Think for a moment what’s happened to your business over the last five years. Have product cycles gotten shorter? Probably. Is global trade increasing? More than likely. Has the internet introduced a bunch of new competitors into your space? Almost certainly.

The problem is that businesses slowly become more sclerotic over time. Interests get embedded, hierarchies established and things become a lot more … bureaucratic. For some companies, the process goes on for so long that by the end of it, they’re utterly incapable of change.

You don’t want to be that company. So here is some advice for getting more innovation into your business. It’s not as hard as you think.

Swim Against The Tide

What it is that separates good businesspeople from great business people? Well, good entrepreneurs know how to swim with the tide. They’re experts at finding the path of least resistance and making a healthy profit along the way. Great business people swim against the tide, fundamentally change an industry, and still make ten times as much money in the process.

So what does this look like in practice? Take HyVee, for instance, a Midwestern grocery store. It used to do things like most retailers, having checkouts for all people, no matter what they were buying. But now it’s practicing its own form of segregation, setting up VIP checkouts for people buying healthy snacks according to www.supermarketnews.com.
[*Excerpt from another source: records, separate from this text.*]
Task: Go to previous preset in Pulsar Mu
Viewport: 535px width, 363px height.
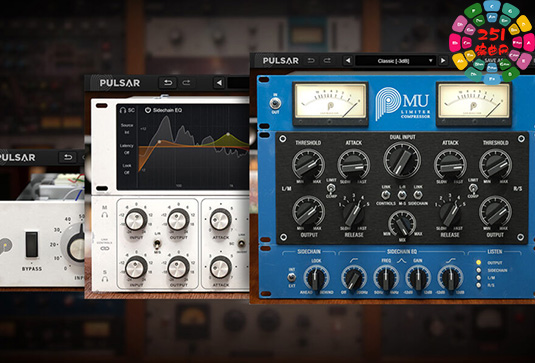Action: pos(348,61)
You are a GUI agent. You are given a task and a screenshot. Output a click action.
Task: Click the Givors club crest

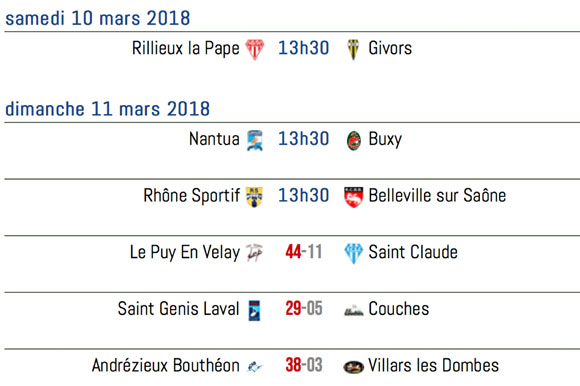353,49
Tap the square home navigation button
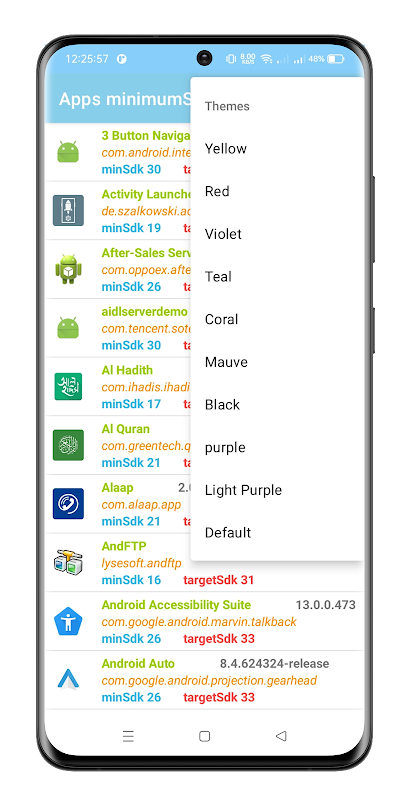The image size is (409, 800). pyautogui.click(x=204, y=736)
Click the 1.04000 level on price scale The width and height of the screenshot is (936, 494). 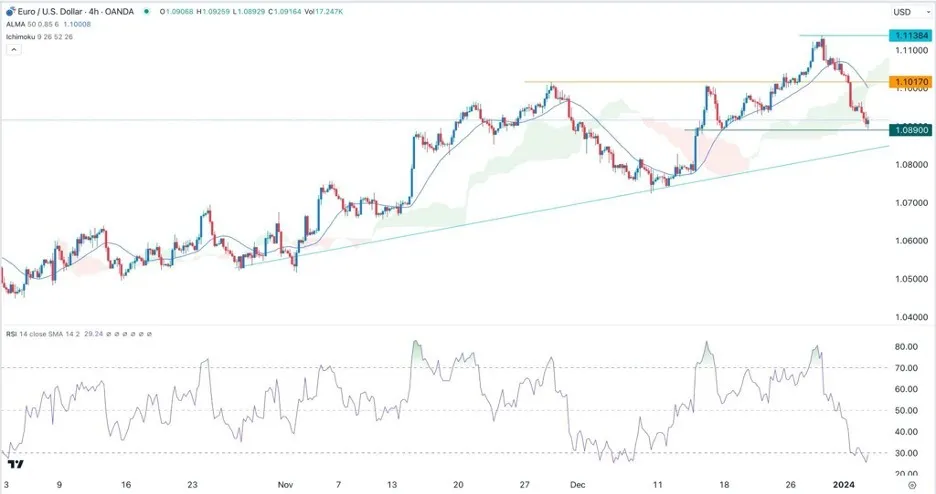[912, 317]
These checkouts have proven a smash hit with health-conscious customers, and now the business has gotten a name for itself in a very competitive market.

Face Your Fear

Building a new product can seem like a daunting challenge. But as technology sites, like www.LaserLight.com have been warning, technology doesn’t stop advancing. It’s always a good idea to review your products to make sure that they actually make sense in the context of the market you are selling to. You don’t want to end up like camera maker Kodak. Kodak invented the digital camera way back in the 1970s but failed to hop on the trend as the market began to lift off in the late 1990s (making it perhaps the only company in existence that managed to kill itself). Now Kodak is nothing, barely registering on the modern tech radar.

The problem for Kodak was that they failed to face up to their fear that their market could evaporate overnight. They laughed at the idea that digital cameras could ever be a “thing” and so they never bothered to invest, change their business model and build new products. That’s something that you just have to do.

Make Your Services Unusual

Even if your business doesn’t have any “products” per se, there’s still plenty that you can do to add value to your customers. Take Duane Reade, for instance. He runs a store in New York City. Besides his general merchandise, he offers extra stuff, like a sushi bar, nail salon, cell-phone charging areas and even a stock exchange ticker for people getting off the Wall Street trading floor over lunch time. He’s realized that this wacky stuff is highly valued by his customers.